Over the last few weeks I have been deeply involved in a Proxmox home lab project that is designed to reshape my home lab as I know it as I am fully lifting my footprint from having any VMware at all running my production services. For this, I have chosen a lot of things that will be different for me historically compared to my full sized racks and VMware running things. I have chosen a 5 node Proxmox cluster running on top of Minisforum MS-01s which fit perfectly in my TecMojo 12-U mini rack. However, this has been quite a deep dive for me and more serious learning around Ceph, Proxmox networking, and NVMe OSDs. So sit back and enjoy this post as it is meant to be a walkthrough of my latest rendition of the mini rack as it has evolved even from what it was just a few weeks back
What I have been up to with the home lab
My home lab in 2026 has intentionally become smaller, not necessarily in compute or storage power but in terms of actual footprint. I am going away from my extensive full-size rack gear and collapsing things down to a mini rack this go around.
This is due to a lot of things, including industry trends, physical space, noise, power draw, and other things. This has coincided with my move to get totally away from VMware vSphere running my production workloads. Proxmox has become my defacto choice for this migration for many reasons.

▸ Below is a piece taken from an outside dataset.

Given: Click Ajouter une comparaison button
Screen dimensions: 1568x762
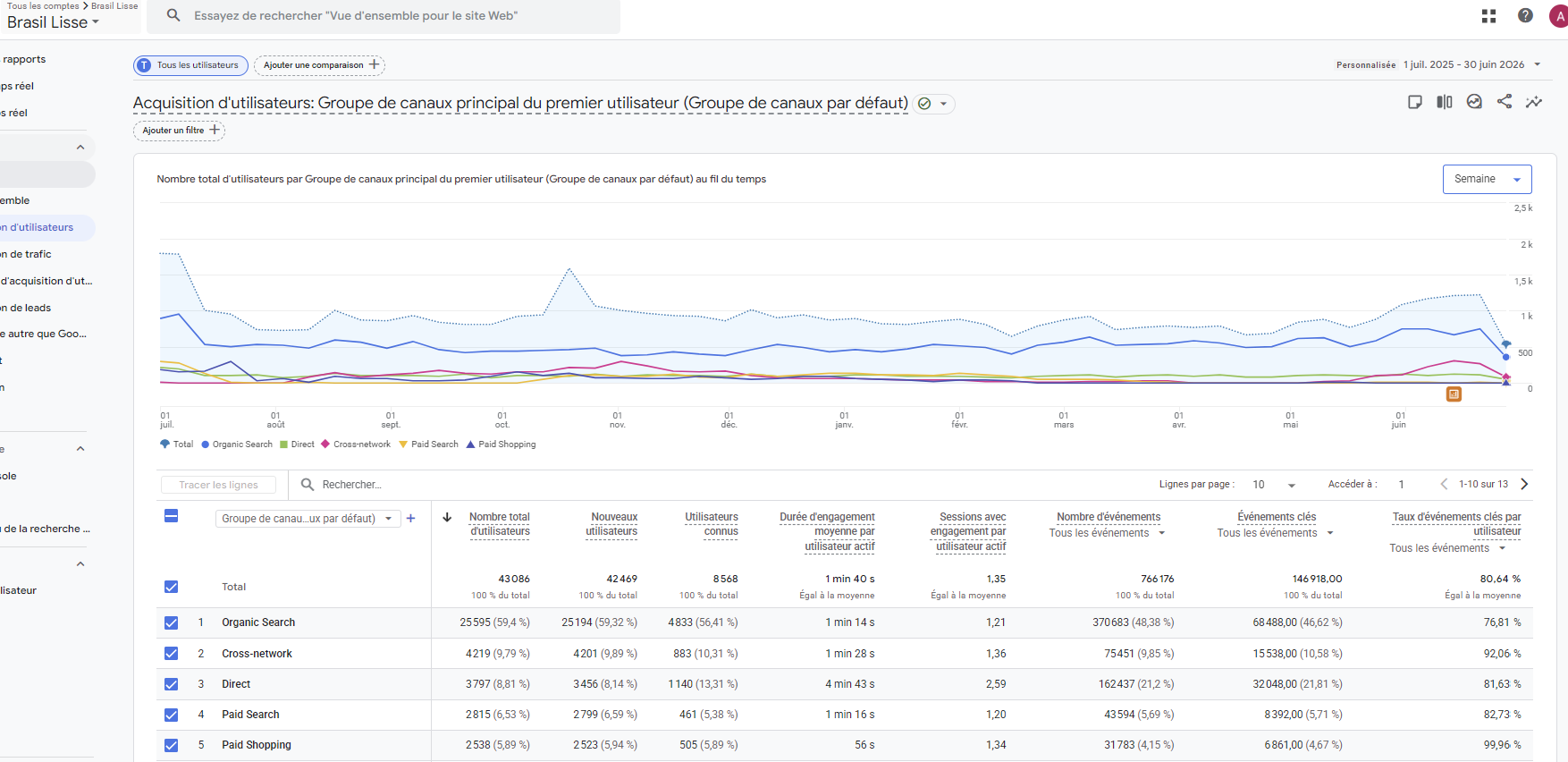Looking at the screenshot, I should [x=320, y=65].
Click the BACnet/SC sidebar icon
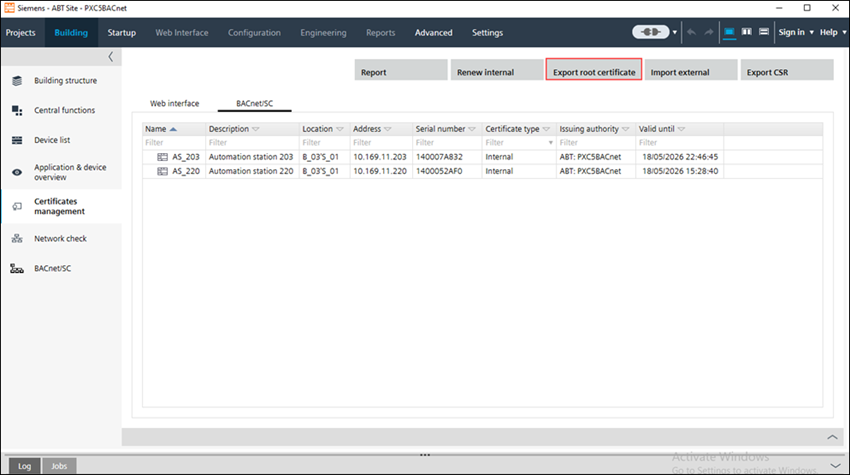This screenshot has height=475, width=850. point(17,269)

First of all, refreshingly compared to VMware and Broadcom shenanigans, it is free and open-source. I no longer have to rely on paying for a VMUG subscription, which now no longer gets you licensing any way. I also wanted to give Ceph a real go in the home lab.
Honestly I really liked vSAN once I started using it in the VMware-based lab a few years ago and have been itching to get back to HCI for home lab workloads. But Broadcom killed vSAN in my opinion with licensing and I seriously saw many businesses walk away from vSAN back to traditional storage just simply due to the licensing changes. Ceph gives us a real way forward for HCI that is powerful and very enterprise ready. Ceph can scale as large as you want it to and is natively integrated with Proxmox.
Why I rebuilt my cluster using uniform nodes
I had played around with Ceph before and even use Microceph with my Docker Swarm cluster, but I always had the itch to do Ceph erasure coding. To do erasure coding, I went with a 5 node Ceph cluster. However, starting out with this, if you read my previous post here, you know I had dissimilar hardware and other variables. While it worked shockingly well, I was mainly limited by 2.5 GB networking. I wanted to get back to 10 GbE which is where HCI in general and Ceph in particular really start performing.
To do that, I decided to retrofit my original 5-node Ceph cluster that used dissimilar hardware with a 5-node uniform cluster made up of Minisforum MS-01’s. These are still great little machines and have native 2.5 and 10 gig networking built in, with (2) SFP+ connections. I already had (2) MS-01s that I had previously been using to run my VMware ESXi cluster connected to an all flash NVMe Terramaster NAS.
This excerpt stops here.